En d’autres termes, la méthode de validation n’est limitée à aucun ordre des étapes S1 et S3. Le brevet FR3009380 donne plus de détails sur les façons d’articuler l’étape S1 de mesure de la concentration en oxygène interstitiel [Oi] et l’étape S3 de mesure de la concentration en donneurs thermiques [DT]exP.
Les étapes S1 et S3 peuvent être accomplies par un même équipement, par exemple l’équipement « OxyMap » commercialisé par la société « AET Solar Tech ».
Enfin, à l’étape S4 de la figure 1 , la valeur théorique [DT]th et la valeur expérimentale [DT]exP de la concentration en donneurs thermiques sont comparées. Si la valeur théorique [DT]th est proche de la valeur expérimentale [DT]ex , typiquement comprise entre 0,7*[DT]ex et 1 ,3*[DT]ex , l’histoire thermique de la portion du lingot est
considérée comme valide. Si au contraire la valeur théorique [DT]th est éloignée de la valeur expérimentale [DT]exP, typiquement > 1 ,3*[DT]exP, ou < 0,7*[DT]ex , alors l’histoire thermique de la portion du lingot n’est pas validée. Comme les mesures de la concentration en oxygène et de la concentration en donneurs thermiques [DT]ex sont effectuées après la cristallisation du lingot, la méthode de validation décrite ci-dessus est plus rapide et plus simple à mettre en œuvre que la méthode de l’art antérieur. Les résultats obtenus sont en outre fidèles au procédé de cristallisation employé, le procédé Czochralski dans cet exemple, car la méthode de validation n’interfère pas avec la cristallisation du lingot.

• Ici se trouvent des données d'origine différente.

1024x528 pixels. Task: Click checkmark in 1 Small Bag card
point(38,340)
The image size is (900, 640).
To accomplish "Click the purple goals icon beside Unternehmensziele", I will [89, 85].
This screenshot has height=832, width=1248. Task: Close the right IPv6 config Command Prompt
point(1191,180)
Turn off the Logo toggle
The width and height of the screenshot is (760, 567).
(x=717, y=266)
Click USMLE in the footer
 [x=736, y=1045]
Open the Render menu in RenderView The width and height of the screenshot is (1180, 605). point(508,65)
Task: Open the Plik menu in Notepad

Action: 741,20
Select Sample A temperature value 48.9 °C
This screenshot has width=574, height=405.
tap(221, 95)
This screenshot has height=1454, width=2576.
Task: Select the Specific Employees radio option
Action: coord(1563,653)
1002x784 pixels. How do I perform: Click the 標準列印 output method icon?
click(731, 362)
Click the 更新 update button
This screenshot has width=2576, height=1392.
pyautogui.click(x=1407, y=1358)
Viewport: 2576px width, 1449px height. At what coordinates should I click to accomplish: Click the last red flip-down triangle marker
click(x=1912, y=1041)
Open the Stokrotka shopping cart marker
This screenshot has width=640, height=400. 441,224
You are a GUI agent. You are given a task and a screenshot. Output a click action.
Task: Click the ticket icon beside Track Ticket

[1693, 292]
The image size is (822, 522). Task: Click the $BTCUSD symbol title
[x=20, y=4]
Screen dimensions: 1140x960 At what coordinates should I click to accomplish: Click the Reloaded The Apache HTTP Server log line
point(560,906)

De préférence, les étapes S1 à S4 de la figure 2 sont accomplies pour différentes portions réparties le long du lingot (suivant l’axe longitudinal du lingot), afin de vérifier la validité de la simulation thermique dans sa globalité. La simulation thermique est considérée comme juste après que l’histoire thermique de chacune des portions sélectionnées ait été validée à l’étape S4 de la méthode.
Les différentes portions du lingot sont de préférence en nombre supérieur ou égal à 5. Elles incluent avantageusement l’extrémité haute et l’extrémité basse, appelées respectivement « tête » et « queue », car leurs histoires thermiques respectives sont très différentes. La concentration en oxygène interstitiel [Oi] et la concentration en donneurs thermiques [DT]ex sont de préférence mesurées au même endroit dans les différentes portions, par exemple sur un bord ou au centre des tranches issues du lingot.
Bien que la méthode de validation ait été décrite en relation avec un lingot en silicium monocristallin CZ, elle pourrait être appliquée à d’autres procédés de cristallisation et/ou matériaux semi-conducteurs (monocristallin ou polycristallin), dès lors que celui contient de l’oxygène. Le germanium et l’alliage silicium-germanium sont des candidats potentiels, car des donneurs thermiques à base d’oxygène sont également formés lors de leur cristallisation.